Marine ecology studies the interrelationships between organisms and their aquatic environment. Living things do not exist in isolation. Individuals interact with their own species, other species and the physical and chemical environment surrounding them. Their activities can affect both their surroundings and other organism’s activities. Similarly, different factors within the environment can affect the activities of organisms.

Definitions

Species: a group of interbreeding individuals reproductively isolated from other such groups

Population: all individuals of a given species in an area

Ecological community: different species that tend to occur together in a particular geographical area

Ecosystem: the community, or group of communities, and their surrounding physical and chemical environment.

Ecosystems may be considered on different scales. At the largest scale, the entire planet may be considered as a single ecosystem, with its various terrestrial, freshwater and marine communities. At the other end of the scale, a rock pool may be considered an ecosystem. Both examples have the biological and abiotic (non-biological) components required for the ecosystem definition.

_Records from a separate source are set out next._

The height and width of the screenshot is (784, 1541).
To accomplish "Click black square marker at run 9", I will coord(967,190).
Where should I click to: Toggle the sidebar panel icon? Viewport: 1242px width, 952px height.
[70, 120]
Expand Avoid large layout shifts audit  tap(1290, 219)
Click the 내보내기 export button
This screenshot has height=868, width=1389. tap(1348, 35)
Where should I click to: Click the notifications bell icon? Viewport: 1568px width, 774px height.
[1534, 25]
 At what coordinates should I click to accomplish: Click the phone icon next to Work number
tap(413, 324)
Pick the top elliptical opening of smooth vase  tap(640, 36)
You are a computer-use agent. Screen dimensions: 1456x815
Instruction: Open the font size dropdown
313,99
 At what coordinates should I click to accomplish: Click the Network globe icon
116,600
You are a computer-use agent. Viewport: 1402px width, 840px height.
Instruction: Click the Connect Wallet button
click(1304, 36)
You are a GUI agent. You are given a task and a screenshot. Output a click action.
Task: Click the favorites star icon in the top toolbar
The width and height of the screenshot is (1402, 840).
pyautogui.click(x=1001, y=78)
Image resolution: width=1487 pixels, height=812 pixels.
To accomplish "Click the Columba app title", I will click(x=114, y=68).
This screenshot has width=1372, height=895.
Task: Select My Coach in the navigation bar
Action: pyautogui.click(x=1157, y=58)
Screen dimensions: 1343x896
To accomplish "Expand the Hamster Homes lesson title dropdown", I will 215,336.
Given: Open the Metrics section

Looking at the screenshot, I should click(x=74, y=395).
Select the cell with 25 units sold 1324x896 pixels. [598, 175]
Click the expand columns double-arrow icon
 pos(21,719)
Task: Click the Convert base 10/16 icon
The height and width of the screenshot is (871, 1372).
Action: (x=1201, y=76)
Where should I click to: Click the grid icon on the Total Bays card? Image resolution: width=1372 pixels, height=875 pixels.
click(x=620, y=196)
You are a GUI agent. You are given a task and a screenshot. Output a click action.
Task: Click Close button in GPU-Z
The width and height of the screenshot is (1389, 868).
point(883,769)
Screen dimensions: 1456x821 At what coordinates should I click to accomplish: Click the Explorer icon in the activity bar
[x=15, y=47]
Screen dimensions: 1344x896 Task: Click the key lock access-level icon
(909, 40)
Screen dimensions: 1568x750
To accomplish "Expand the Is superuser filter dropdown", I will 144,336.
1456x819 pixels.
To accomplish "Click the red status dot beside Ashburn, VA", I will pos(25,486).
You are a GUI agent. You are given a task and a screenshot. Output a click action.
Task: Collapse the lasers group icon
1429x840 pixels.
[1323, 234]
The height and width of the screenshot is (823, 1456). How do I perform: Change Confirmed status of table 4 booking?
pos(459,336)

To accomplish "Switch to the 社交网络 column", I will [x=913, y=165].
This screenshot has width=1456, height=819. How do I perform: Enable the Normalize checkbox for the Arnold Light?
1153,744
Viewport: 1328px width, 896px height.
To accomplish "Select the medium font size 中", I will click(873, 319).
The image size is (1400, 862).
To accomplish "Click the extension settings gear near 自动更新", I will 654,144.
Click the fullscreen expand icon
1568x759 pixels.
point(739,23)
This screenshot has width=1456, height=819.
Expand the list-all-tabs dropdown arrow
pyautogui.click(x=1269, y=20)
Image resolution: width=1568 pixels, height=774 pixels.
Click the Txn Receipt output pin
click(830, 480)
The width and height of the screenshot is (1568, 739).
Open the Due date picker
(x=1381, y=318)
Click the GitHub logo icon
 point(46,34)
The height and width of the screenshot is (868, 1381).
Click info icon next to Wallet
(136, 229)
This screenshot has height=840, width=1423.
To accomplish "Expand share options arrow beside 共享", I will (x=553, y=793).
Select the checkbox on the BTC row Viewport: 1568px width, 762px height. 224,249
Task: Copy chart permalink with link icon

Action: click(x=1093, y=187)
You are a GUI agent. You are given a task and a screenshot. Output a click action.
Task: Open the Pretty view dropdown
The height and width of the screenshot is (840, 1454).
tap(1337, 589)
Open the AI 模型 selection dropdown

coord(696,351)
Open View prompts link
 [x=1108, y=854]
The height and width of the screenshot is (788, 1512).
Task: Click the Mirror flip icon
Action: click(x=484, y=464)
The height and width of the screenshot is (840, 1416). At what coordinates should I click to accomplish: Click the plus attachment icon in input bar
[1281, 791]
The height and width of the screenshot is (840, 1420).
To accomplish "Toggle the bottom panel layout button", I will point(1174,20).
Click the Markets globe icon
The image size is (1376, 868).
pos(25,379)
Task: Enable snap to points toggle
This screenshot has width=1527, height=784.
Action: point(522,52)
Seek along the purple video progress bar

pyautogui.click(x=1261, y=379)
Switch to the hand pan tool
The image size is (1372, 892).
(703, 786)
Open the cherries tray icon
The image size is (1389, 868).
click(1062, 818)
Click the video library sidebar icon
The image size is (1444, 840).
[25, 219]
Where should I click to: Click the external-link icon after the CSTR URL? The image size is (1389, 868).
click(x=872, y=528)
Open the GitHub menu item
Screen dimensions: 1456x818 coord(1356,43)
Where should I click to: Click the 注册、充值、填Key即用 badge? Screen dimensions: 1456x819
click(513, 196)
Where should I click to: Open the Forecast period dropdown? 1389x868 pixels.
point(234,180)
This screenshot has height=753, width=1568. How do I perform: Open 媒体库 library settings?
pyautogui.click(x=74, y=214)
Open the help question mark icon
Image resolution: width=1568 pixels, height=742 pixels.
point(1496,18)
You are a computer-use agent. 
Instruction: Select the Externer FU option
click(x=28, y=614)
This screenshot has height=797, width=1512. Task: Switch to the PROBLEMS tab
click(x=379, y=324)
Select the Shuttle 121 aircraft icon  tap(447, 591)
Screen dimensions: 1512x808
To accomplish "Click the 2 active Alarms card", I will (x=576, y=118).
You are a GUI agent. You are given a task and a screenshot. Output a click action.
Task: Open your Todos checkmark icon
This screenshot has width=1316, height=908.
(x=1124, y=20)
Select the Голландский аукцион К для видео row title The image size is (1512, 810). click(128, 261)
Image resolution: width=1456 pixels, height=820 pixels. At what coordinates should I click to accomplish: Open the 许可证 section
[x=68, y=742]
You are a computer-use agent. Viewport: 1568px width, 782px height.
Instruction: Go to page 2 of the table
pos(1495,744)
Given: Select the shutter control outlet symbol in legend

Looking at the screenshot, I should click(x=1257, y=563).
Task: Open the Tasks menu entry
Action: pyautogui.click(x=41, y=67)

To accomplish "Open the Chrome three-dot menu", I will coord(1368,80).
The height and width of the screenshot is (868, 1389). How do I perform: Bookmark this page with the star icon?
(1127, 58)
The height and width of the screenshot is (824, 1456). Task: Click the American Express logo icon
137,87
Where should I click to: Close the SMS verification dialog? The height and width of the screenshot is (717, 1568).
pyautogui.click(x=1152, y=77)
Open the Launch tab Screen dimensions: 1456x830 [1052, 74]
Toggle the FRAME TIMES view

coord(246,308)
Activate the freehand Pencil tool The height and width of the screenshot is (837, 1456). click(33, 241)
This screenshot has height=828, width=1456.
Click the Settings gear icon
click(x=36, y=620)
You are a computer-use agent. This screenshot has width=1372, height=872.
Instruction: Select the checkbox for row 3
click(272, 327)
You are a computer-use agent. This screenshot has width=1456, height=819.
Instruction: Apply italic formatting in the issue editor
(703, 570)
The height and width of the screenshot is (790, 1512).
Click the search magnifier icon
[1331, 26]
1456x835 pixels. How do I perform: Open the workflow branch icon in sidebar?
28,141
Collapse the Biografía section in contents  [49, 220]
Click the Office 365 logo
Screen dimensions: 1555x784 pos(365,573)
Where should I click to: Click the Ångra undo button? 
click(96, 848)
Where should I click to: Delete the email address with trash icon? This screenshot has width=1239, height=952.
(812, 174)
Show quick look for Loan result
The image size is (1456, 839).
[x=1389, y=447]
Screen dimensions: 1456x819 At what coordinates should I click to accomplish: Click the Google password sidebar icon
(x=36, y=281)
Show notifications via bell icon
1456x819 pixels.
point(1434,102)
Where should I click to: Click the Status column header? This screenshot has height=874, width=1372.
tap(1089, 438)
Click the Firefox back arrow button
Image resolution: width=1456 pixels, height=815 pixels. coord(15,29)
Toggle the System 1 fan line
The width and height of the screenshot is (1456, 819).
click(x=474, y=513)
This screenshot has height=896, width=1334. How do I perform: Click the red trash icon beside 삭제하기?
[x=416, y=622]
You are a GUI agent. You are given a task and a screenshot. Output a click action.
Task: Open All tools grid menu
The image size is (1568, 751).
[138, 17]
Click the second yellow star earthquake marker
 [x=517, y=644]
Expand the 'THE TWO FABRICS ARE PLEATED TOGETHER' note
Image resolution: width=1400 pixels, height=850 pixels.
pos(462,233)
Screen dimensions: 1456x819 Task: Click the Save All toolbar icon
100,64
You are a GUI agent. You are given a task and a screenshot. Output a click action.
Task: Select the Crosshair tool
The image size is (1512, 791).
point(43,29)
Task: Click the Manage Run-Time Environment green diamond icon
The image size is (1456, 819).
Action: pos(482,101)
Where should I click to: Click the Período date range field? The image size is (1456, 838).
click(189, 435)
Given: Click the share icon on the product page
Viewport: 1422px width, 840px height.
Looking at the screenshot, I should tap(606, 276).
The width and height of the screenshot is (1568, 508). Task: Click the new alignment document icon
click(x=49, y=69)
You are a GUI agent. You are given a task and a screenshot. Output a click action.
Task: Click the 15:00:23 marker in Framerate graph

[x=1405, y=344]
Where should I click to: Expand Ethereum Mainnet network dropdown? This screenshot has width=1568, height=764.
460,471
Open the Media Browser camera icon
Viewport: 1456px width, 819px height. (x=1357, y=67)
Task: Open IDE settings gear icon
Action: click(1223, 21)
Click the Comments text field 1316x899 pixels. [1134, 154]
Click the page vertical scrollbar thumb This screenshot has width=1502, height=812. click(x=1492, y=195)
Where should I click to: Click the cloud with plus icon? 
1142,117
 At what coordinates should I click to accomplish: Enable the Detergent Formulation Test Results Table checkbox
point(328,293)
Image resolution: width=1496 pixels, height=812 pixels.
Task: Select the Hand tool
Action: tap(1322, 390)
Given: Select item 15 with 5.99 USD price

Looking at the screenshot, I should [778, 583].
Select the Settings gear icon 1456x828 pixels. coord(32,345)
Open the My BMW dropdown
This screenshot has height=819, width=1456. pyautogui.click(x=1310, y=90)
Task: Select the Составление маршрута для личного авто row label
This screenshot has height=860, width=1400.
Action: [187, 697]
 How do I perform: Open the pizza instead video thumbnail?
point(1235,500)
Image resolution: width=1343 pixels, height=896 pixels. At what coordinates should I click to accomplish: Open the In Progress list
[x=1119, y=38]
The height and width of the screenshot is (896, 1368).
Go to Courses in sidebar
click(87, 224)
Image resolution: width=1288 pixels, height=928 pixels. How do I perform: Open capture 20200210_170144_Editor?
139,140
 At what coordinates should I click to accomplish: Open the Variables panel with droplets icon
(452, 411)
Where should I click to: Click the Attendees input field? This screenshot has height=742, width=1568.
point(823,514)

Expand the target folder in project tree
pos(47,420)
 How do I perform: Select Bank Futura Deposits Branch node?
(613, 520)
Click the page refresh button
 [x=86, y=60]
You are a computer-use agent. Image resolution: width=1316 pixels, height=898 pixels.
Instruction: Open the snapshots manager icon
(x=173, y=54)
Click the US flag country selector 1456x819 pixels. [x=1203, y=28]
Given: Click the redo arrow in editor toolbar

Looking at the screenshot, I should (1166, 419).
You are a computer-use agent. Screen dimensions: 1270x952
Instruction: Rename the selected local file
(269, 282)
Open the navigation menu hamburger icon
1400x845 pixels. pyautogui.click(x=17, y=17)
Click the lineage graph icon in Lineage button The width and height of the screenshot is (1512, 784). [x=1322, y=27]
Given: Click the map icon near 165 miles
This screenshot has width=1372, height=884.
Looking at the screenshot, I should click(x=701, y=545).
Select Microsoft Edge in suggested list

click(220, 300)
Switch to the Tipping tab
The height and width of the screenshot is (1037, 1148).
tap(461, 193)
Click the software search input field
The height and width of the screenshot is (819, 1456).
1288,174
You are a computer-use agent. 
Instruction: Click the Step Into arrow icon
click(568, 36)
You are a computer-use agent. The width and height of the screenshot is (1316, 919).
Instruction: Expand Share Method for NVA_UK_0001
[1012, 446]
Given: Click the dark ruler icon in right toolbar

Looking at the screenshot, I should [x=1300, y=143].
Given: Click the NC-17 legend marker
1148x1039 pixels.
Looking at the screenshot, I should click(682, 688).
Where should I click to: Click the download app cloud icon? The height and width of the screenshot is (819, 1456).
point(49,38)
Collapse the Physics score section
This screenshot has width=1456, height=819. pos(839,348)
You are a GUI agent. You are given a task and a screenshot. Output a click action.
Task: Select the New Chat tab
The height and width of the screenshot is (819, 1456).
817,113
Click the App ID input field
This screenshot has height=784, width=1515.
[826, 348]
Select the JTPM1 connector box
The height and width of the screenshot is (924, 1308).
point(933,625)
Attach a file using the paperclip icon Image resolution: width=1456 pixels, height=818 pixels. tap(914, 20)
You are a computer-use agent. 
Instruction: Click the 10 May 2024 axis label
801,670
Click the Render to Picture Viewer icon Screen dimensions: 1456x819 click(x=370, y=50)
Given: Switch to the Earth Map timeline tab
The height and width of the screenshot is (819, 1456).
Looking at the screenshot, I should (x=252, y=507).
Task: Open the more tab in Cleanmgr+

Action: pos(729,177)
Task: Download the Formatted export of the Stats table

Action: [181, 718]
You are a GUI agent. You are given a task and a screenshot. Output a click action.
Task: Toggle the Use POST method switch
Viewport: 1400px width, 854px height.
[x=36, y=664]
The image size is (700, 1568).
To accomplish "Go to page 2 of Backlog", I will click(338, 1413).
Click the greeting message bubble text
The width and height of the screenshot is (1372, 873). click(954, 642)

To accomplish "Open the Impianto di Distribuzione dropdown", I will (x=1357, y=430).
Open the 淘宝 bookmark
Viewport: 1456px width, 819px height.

The major controlling factors for communities and ecosystems are energy, the physical environment and interactions between species. Populations and communities are controlled by tolerance levels to abiotic factors such as light, salinity, temperature and nutrient availability. Biological regulation of populations also occurs through the interactions of different species and individuals with one another, particularly competition and predation.

Competition: the interaction between individuals for a limited resource.

Competition can be intraspecific (between individuals of the same species) or interspecific (between different species). In a competitive interaction, either the competitors manage to share the resource or one excludes the other. With resources shared, the fitness of the competitors is reduced, i.e. their growth and reproduction are limited. The competitive exclusion principle states that no two species with exactly the same requirements can coexist in the same place at the same time. As populations increase, so competition for resources increases. Increased competition absorbs energy otherwise available for reproduction. Consequently, populations can be limited by competition.

Predation: the consumption of one species by another, including both traditional carnivores and grazers (herbivores) and seedeaters.

The ability of carnivores and herbivores to regulate prey populations varies considerably. Sometimes, the predator has little effect on the prey population. Removing it would have little discernible effect on prey population numbers. In contrast, the predator may be the most important factor regulating prey population numbers. If the predator is removed, the prey population can explode, occasionally having dramatic consequences for the rest of the community.

Keystone species: predators whose removal causes great changes in the presence and abundance of many species in the community, most of which are not the prey of the predator.

Biodiversity: the 'variety of life'.

This can be viewed at many different levels from the variety within a species (genetic), between species (taxonomic) and of ecosystems (ecological). Biodiversity is measured in a wide variety of ways. Most commonly for nature conservation, this is at the species level. The simplest measure is species richness, i.e. number of species present.